Since the pandemic, however, it’s been a different story. Stimulus efforts weren’t strong enough to cause a full economic rebound in 2020/2021. The country’s vaunted complex manufacturing industries like automobiles and aircraft struggled under the weight of supply chain pressures. The energy crisis that began in 2021 has continued to drag down the economy. German GDP per capita remains below pre-pandemic levels and has essentially stagnated since 2018—not only is it falling behind overseas peers like the United States, Canada, South Korea, and more, but its recovery has actually been weaker than in both the broader Eurozone and European Union.

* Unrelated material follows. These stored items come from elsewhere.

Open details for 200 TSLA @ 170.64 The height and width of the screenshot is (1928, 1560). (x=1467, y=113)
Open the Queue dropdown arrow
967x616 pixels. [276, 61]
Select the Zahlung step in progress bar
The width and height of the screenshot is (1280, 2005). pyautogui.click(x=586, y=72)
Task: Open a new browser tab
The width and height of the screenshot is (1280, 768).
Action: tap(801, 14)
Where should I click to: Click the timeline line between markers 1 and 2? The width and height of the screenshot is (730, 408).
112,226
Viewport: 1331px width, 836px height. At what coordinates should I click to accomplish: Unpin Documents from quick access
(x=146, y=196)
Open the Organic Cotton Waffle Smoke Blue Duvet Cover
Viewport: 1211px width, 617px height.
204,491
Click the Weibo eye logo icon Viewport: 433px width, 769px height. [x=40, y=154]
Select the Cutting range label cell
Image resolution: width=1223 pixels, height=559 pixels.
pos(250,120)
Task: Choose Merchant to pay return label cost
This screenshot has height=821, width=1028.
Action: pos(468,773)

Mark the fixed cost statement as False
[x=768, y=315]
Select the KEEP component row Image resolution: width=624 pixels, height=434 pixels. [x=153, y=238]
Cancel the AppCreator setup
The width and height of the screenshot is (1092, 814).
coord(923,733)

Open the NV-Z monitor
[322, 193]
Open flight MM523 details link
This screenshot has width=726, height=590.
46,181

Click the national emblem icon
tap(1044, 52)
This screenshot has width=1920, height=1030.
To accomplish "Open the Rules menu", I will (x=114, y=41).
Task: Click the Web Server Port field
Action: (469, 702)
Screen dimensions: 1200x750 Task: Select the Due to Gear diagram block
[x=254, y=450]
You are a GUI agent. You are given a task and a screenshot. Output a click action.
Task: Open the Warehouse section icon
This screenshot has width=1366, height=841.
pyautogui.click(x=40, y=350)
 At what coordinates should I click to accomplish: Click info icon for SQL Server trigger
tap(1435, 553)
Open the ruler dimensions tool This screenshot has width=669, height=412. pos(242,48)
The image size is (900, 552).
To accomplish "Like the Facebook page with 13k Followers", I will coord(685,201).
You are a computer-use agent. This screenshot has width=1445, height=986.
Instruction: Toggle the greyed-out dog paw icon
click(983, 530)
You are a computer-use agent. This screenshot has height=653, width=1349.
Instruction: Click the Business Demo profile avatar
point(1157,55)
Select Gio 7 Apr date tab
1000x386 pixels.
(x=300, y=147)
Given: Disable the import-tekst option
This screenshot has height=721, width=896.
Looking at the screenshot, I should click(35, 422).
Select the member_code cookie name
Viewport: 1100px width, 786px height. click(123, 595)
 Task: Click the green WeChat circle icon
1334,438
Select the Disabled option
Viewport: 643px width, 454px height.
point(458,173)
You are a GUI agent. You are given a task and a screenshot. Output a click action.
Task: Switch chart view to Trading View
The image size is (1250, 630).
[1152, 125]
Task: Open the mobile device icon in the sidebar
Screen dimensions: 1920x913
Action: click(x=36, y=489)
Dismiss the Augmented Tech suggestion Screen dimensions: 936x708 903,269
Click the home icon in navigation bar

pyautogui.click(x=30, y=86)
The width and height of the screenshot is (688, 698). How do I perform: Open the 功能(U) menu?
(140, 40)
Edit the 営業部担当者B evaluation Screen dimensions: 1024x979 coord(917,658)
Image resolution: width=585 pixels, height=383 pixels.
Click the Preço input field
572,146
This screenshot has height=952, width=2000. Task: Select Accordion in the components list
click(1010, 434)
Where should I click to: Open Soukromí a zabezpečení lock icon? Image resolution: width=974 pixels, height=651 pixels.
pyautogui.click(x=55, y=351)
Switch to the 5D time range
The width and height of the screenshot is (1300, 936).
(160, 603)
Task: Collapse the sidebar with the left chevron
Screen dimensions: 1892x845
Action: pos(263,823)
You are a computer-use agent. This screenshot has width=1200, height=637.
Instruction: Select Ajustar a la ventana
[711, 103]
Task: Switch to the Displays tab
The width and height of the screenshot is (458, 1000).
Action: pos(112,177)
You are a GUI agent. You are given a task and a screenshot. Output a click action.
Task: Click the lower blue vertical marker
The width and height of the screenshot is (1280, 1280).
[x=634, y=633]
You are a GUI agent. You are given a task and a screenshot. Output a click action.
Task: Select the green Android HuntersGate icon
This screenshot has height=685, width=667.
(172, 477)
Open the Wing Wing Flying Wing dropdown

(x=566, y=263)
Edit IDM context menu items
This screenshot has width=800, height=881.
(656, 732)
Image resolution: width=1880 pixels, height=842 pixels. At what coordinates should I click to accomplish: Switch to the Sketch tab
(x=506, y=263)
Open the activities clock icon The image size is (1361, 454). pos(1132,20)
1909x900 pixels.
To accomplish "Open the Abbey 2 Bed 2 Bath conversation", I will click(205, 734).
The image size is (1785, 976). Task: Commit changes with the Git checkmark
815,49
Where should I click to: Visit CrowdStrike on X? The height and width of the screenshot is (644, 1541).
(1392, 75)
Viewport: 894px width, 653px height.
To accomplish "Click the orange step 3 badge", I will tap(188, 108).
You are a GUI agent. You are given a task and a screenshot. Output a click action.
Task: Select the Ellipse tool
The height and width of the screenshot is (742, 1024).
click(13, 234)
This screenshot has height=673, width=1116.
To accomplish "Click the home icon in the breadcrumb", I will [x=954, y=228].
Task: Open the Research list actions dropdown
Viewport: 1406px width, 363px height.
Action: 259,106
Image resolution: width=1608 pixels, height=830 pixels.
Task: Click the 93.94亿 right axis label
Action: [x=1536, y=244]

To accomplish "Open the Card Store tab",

Provisionally, inflation sits at 7.8%—off its peaks as energy prices stabilize, but still higher than at any point between the 1948 West German currency reform and the COVID pandemic. And that energy price stabilization came at a cost—German households and industry have had to endure significant cutbacks in natural gas and electricity consumption over the last year, hampering economic growth further. Inflation continues to spread to broader sectors of the economy, leading the European Central Bank to raise interest rates to the highest level in nearly 15 years and risk throwing the bloc into a recession. Germany currently faces one of the most challenging economic situations of any major country—but so far, it has proved surprisingly resilient—manufacturing is bouncing back, and some degree of optimism is returning to the business outlook. Still, only time will tell if the German economy will bounce back—or fall further behind.
Germany and the Energy Crisis
Natural gas prices began rising across the European Union back in 2021 as Russian companies like Gazprom began strategically limiting supplies before the Russian invasion of Ukraine in early 2022. After the invasion, energy supplies from Russia declined further as the conflict broadened into an economic war—one that culminated in the sabotage of the Nord Stream pipeline connecting Russia to Germany in September. The European Union has been able to largely make up for lost Russian supplies with more pipeline imports from Norway and North Africa alongside Liquefied Natural Gas imports from the US, Qatar, Nigeria, and elsewhere, but these imports have come at a tremendous financial cost and still aren’t quite enough to fully replace Russian supplies.
Germany was especially vulnerable to the withdrawal of Russian natural gas supplies—the country used a disproportionate amount of natural gas for its heavy industry and gas-powered home heating systems, and in 2021, 55% of German natural gas consumption came from Russia. At the start of the war, Germany had no capacity to directly import Liquefied Natural Gas except through neighboring countries, and even that capacity was limited. Herculean efforts to build out LNG import capacity and refill gas storage over the summer, alongside a fortuitously warm winter, helped prevent the worst from occurring—but even they were not enough to completely compensate for the loss of Russian natural gas.
Indeed, Germans have had to endure significant cutbacks in energy consumption as a result of the natural gas shortage. In March, Germany consumed about 0.6 TWh per day less than would be expected given the 2018-2021 average, representing a cutback of 18% for industry & electricity plus a 17.4% cutback for households & businesses.
Electricity consumption has also fallen almost 10% from early 2022 levels, leaving it about on par with the record lows recorded at the very onset of the pandemic. EU-wide, the drop in natural-gas-based electricity production has been offset by wind, solar, and coal—with Germany in particular reopening many coal power plants at low utilization rates. At the same time, the country has halved its nuclear power output by continuing its plan to fully shutter its nuclear power capacity, a decision that will make both surviving the short-term energy crisis and achieving long-term climate goals more difficult.
While overall German manufacturing has recovered—hitting the highest output levels since the start of the pandemic in February—energy-intensive manufacturing has seen drastic production cuts. Even despite a recent recovery, energy-intensive manufacturing output is 15% below early 2018 levels, compared to a drop of less than half that size for overall manufacturing. In key industries like Chemical manufacturing, the output decline is even worse.